# TEXT SHOWN
Content starts

  • http://NotionsCapital.com Mike Licht

    The domestic market: gefilte fish, a type of Jewish quenelle.

  • Paul

    The problem in the US is that the common carp, a bottom feeder, tastes bad, and this reputation has rubbed off on its more tasty cousins.

    I must search out some of these fish. I’m told they taste like tilapia.

  • http://georgejmyersjr.blogspot.com/ George Myers

    We should recall how this might have come to be, i.e., through the St. Lawrence Seaway constructed in the 1950s. A screening area might be good all around economics, perhaps near the Eisenhower Locks at Massena, NY. It was cooperatively built with Canada and would be beneficial to both nations and also New York State, built through it, though no port was ever provided in that state where once in Ogdensburg a number of Great Lakes ships once docked.

  • David

    Wow, I’d happily eat it, though I hear that it’s tough to filet and has all kinds of bones in seemingly random places. Who here has eaten it?

  • James Anselment

    The question should be…………… fry, bake, or boil…… once people start eating them, they would have no problem getting rid of them.

  • http://none Bill Donnell

    I have eaten American Carp and it doesn’t taste bad if one can handle all the fine hair like bones which I can’t. An old joke going around when I was a boy in Oklahoma was the best way to cook a carp. “Roast it on a pine board. Throw away the carp and eat the board.” I have been told that cooking it in a pressure cooker will soften the bones and make them edible as in canned sardines.

  • JD

    Can the meat and send to countries and anybody who needs food. (Sprinkle with a little powdered ginger because it makes a lot of the fishy flavor go away.) Create canned cat food, if cats eat it. Grind up unused stuff, dry and sell as garden fertilizer.
Content ends
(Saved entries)
Content starts
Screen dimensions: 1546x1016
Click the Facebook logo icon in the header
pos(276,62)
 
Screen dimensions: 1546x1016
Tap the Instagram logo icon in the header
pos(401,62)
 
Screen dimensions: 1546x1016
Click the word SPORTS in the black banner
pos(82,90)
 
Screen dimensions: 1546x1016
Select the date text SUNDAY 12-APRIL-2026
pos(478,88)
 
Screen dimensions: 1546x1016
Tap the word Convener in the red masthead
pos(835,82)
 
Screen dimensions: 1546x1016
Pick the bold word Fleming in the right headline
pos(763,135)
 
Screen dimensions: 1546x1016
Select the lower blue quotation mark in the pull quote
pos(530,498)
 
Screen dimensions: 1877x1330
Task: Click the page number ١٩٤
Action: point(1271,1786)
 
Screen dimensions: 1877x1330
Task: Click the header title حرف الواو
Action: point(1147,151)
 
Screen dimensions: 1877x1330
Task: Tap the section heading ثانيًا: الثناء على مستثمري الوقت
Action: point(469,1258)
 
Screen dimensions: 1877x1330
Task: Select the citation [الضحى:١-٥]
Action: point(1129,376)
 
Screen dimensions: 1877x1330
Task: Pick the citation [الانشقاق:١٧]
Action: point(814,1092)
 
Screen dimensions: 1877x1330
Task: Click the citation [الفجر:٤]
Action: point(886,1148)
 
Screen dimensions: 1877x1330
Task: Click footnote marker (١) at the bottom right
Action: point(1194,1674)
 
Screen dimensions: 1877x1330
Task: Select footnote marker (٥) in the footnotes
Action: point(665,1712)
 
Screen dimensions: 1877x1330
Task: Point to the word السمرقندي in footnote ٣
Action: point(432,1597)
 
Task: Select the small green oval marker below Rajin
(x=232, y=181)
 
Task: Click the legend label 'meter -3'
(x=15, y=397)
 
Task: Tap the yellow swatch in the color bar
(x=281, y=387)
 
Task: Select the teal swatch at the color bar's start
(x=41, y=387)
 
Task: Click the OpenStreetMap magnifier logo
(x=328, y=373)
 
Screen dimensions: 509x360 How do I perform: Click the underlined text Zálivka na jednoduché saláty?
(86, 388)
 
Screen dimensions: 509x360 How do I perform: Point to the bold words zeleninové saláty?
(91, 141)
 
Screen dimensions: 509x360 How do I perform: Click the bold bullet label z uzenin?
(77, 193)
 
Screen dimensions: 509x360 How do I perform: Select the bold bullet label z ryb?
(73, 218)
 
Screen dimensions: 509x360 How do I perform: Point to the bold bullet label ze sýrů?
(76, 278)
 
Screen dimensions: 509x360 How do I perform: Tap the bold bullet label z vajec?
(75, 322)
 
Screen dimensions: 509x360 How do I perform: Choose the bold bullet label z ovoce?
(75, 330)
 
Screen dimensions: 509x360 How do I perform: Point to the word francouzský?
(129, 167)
Content ends
# TASKS AND EXERCISES
1. List the name of every commenter in the carp comment thread, in the order they appear.
2. Print, word for word, the part of the carp comment thread starting with "I have eaten" and going on through "in canned sardines.".

# ANSWERS TO EACH TASK
1. Mike Licht, Paul, George Myers, David, James Anselment, Bill Donnell, JD

2.
I have eaten American Carp and it doesn’t taste bad if one can handle all the fine hair like bones which I can’t. An old joke going around when I was a boy in Oklahoma was the best way to cook a carp. “Roast it on a pine board. Throw away the carp and eat the board.” I have been told that cooking it in a pressure cooker will soften the bones and make them edible as in canned sardines.